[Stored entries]

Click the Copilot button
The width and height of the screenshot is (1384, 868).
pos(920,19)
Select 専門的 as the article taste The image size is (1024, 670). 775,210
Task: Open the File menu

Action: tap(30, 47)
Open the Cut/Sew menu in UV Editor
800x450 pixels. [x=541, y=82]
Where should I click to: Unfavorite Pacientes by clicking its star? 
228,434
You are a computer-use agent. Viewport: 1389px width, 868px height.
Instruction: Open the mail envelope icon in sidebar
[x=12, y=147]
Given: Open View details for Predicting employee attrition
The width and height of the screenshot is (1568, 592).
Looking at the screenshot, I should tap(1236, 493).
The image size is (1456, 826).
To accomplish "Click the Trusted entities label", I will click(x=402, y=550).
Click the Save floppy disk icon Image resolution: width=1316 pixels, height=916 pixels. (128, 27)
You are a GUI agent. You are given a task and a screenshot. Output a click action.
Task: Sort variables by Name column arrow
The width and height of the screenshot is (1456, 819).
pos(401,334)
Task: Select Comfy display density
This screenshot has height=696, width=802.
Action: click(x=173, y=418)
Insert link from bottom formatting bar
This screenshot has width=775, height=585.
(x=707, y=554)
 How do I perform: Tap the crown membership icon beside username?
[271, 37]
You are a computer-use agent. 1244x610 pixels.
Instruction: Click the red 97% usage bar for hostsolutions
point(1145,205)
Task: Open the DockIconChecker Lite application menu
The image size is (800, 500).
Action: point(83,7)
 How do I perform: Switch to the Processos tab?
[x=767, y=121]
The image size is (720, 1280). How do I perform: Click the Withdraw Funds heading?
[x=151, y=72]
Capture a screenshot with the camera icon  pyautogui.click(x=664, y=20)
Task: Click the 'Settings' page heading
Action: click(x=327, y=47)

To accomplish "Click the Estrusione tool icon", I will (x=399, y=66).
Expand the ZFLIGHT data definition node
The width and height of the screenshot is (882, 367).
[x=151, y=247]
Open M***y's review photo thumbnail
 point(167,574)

SET PROBLEM
Please write out the lines above word for word, beginning at the line that contains "Capture a screenshot" and continuing through the last line.

RESULT OF THIS TASK
Capture a screenshot with the camera icon  pyautogui.click(x=664, y=20)
Task: Click the 'Settings' page heading
Action: click(x=327, y=47)

To accomplish "Click the Estrusione tool icon", I will (x=399, y=66).
Expand the ZFLIGHT data definition node
The width and height of the screenshot is (882, 367).
[x=151, y=247]
Open M***y's review photo thumbnail
 point(167,574)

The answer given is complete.